* Text to read
══════════════════════════════
Skip to content

OBAA/fastembed-server

Repository files navigation

FastEmbed API Server: [Self-hosted] [CPU] [GPU]

This document describes a set of Docker images designed to provide readily deployable FastEmbed embeddings API services for your projects. The aim is to simplify the integration of text embedding generation with both CPU and GPU acceleration, now featuring integrated monitoring and structured logging.


Project Overview

This project offers Docker containers for running FastEmbed as a service, enabling easy access to text embeddings for various NLP tasks. By providing both CPU and GPU options, you can choose the best performance based on your available hardware. Both variants now include built-in Prometheus metrics for HTTP request performance monitoring and structured JSON logging for detailed event analysis.


Docker Images

Two Docker images are available:

docker pull itsobaa/fastembed
  1. itsobaa/fastembed:latest (CPU)
    • Size: Approximately 245.3 MB [397MB uncompressed]
    • Purpose: Optimized for CPU-based text embedding generation using the fastembed library, now with enhanced observability features.
docker pull itsobaa/fastembed-gpu
  1. itsobaa/fastembed-gpu:latest (GPU)
══════════════════════════════
* The tasks
(a) Please repeat the stretch of the FastEmbed README from "This project offers" through "1. itsobaa/fastembed-gpu:latest (GPU)".
(b) Write what comes next in the FastEmbed README, picking up after its final line.
The data after the FastEmbed README has nothing to do with it.

* Dataset section
══════════════════════════════
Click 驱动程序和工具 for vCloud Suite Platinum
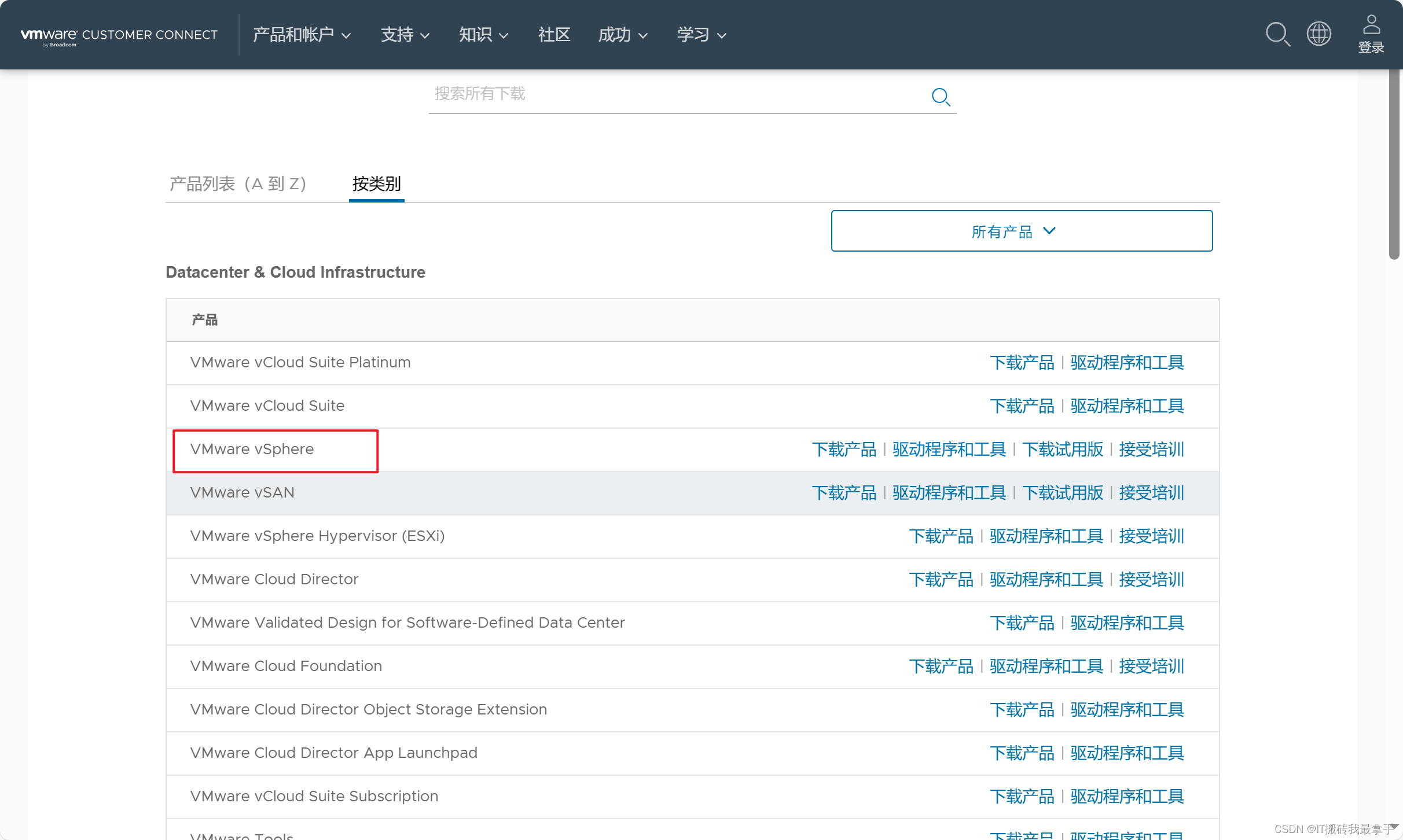The height and width of the screenshot is (840, 1403). (x=1127, y=363)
══════════════════════════════
* Answers to the exercises
(a)
This project offers Docker containers for running FastEmbed as a service, enabling easy access to text embeddings for various NLP tasks. By providing both CPU and GPU options, you can choose the best performance based on your available hardware. Both variants now include built-in Prometheus metrics for HTTP request performance monitoring and structured JSON logging for detailed event analysis.


Docker Images

Two Docker images are available:

docker pull itsobaa/fastembed
  1. itsobaa/fastembed:latest (CPU)
    • Size: Approximately 245.3 MB [397MB uncompressed]
    • Purpose: Optimized for CPU-based text embedding generation using the fastembed library, now with enhanced observability features.
docker pull itsobaa/fastembed-gpu
  1. itsobaa/fastembed-gpu:latest (GPU)

(b)
    • Size: Approximately 2.7 GB [4.25GB uncompressed]
    • Purpose: Includes NVIDIA drivers and fastembed-gpu for GPU acceleration. It attempts to use the GPU and falls back to CPU if GPU initialization fails. Recommended for faster embedding generation on NVIDIA GPUs, also with enhanced observability.

Usage

Both services expose an identical HTTP API on port 8000 within their respective containers, along with a dedicated metrics endpoint.

Prerequisites

  • Docker: Ensure Docker is installed on your system.
  • Docker Compose (Recommended): Simplifies managing and running the services.
  • NVIDIA Container Toolkit (for GPU variant): Ensure the NVIDIA Container Toolkit is installed and configured on your host machine to enable Docker to access your GPUs.
  • Prometheus: For collecting metrics from the /metrics endpoints.
  • Grafana: For visualizing metrics and logs.
  • Loki & Promtail: For centralized log aggregation.

Docker Compose Setup (Example)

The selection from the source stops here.